- What you will do -
Reproduce all of the entries below, replacing every occurrence of "computer-use agent" with "screen assistant" and keeping everything else the same.

- Records for this exercise -
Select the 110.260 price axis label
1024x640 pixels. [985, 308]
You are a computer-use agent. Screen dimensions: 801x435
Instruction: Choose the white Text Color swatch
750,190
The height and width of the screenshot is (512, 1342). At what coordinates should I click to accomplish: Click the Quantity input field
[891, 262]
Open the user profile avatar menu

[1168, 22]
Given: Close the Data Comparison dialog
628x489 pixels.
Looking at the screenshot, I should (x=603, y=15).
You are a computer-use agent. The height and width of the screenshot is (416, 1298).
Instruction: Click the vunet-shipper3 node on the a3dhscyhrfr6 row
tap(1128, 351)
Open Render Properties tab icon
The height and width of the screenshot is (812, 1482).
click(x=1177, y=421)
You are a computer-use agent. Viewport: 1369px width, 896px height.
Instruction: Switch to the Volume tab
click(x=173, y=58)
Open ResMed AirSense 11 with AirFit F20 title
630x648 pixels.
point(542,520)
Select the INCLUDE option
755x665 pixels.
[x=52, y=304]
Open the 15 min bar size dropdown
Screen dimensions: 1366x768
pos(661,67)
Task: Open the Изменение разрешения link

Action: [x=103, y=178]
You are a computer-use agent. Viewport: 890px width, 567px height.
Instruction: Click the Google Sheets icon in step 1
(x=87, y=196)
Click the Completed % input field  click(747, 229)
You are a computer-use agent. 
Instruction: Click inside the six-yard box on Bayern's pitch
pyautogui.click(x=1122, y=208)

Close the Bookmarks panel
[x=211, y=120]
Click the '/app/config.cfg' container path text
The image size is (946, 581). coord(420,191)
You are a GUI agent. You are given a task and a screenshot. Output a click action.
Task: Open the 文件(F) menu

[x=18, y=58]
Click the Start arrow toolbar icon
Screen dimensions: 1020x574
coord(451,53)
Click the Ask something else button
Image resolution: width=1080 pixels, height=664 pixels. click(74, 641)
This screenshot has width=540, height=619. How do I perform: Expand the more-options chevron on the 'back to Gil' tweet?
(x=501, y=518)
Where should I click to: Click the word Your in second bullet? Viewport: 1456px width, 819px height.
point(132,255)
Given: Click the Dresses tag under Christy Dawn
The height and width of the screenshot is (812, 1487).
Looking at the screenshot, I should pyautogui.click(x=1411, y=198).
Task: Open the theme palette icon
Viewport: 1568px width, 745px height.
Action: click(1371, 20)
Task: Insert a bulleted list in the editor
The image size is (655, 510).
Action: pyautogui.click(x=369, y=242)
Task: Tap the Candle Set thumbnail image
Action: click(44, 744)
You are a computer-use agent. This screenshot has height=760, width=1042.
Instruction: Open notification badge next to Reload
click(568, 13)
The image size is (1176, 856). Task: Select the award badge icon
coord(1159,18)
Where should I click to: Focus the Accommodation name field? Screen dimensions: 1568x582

- Answer -
Select the 110.260 price axis label
1024x640 pixels. [985, 308]
You are a screen assistant. Screen dimensions: 801x435
Instruction: Choose the white Text Color swatch
750,190
The height and width of the screenshot is (512, 1342). At what coordinates should I click to accomplish: Click the Quantity input field
[891, 262]
Open the user profile avatar menu

[1168, 22]
Given: Close the Data Comparison dialog
628x489 pixels.
Looking at the screenshot, I should (x=603, y=15).
You are a screen assistant. The height and width of the screenshot is (416, 1298).
Instruction: Click the vunet-shipper3 node on the a3dhscyhrfr6 row
tap(1128, 351)
Open Render Properties tab icon
The height and width of the screenshot is (812, 1482).
click(x=1177, y=421)
You are a screen assistant. Viewport: 1369px width, 896px height.
Instruction: Switch to the Volume tab
click(x=173, y=58)
Open ResMed AirSense 11 with AirFit F20 title
630x648 pixels.
point(542,520)
Select the INCLUDE option
755x665 pixels.
[x=52, y=304]
Open the 15 min bar size dropdown
Screen dimensions: 1366x768
pos(661,67)
Task: Open the Изменение разрешения link

Action: [x=103, y=178]
You are a screen assistant. Viewport: 890px width, 567px height.
Instruction: Click the Google Sheets icon in step 1
(x=87, y=196)
Click the Completed % input field  click(747, 229)
You are a screen assistant. 
Instruction: Click inside the six-yard box on Bayern's pitch
pyautogui.click(x=1122, y=208)

Close the Bookmarks panel
[x=211, y=120]
Click the '/app/config.cfg' container path text
The image size is (946, 581). coord(420,191)
You are a GUI agent. You are given a task and a screenshot. Output a click action.
Task: Open the 文件(F) menu

[x=18, y=58]
Click the Start arrow toolbar icon
Screen dimensions: 1020x574
coord(451,53)
Click the Ask something else button
Image resolution: width=1080 pixels, height=664 pixels. click(74, 641)
This screenshot has width=540, height=619. How do I perform: Expand the more-options chevron on the 'back to Gil' tweet?
(x=501, y=518)
Where should I click to: Click the word Your in second bullet? Viewport: 1456px width, 819px height.
point(132,255)
Given: Click the Dresses tag under Christy Dawn
The height and width of the screenshot is (812, 1487).
Looking at the screenshot, I should pyautogui.click(x=1411, y=198).
Task: Open the theme palette icon
Viewport: 1568px width, 745px height.
Action: click(1371, 20)
Task: Insert a bulleted list in the editor
The image size is (655, 510).
Action: pyautogui.click(x=369, y=242)
Task: Tap the Candle Set thumbnail image
Action: click(44, 744)
You are a screen assistant. This screenshot has height=760, width=1042.
Instruction: Open notification badge next to Reload
click(568, 13)
The image size is (1176, 856). Task: Select the award badge icon
coord(1159,18)
Where should I click to: Focus the Accommodation name field? Screen dimensions: 1568x582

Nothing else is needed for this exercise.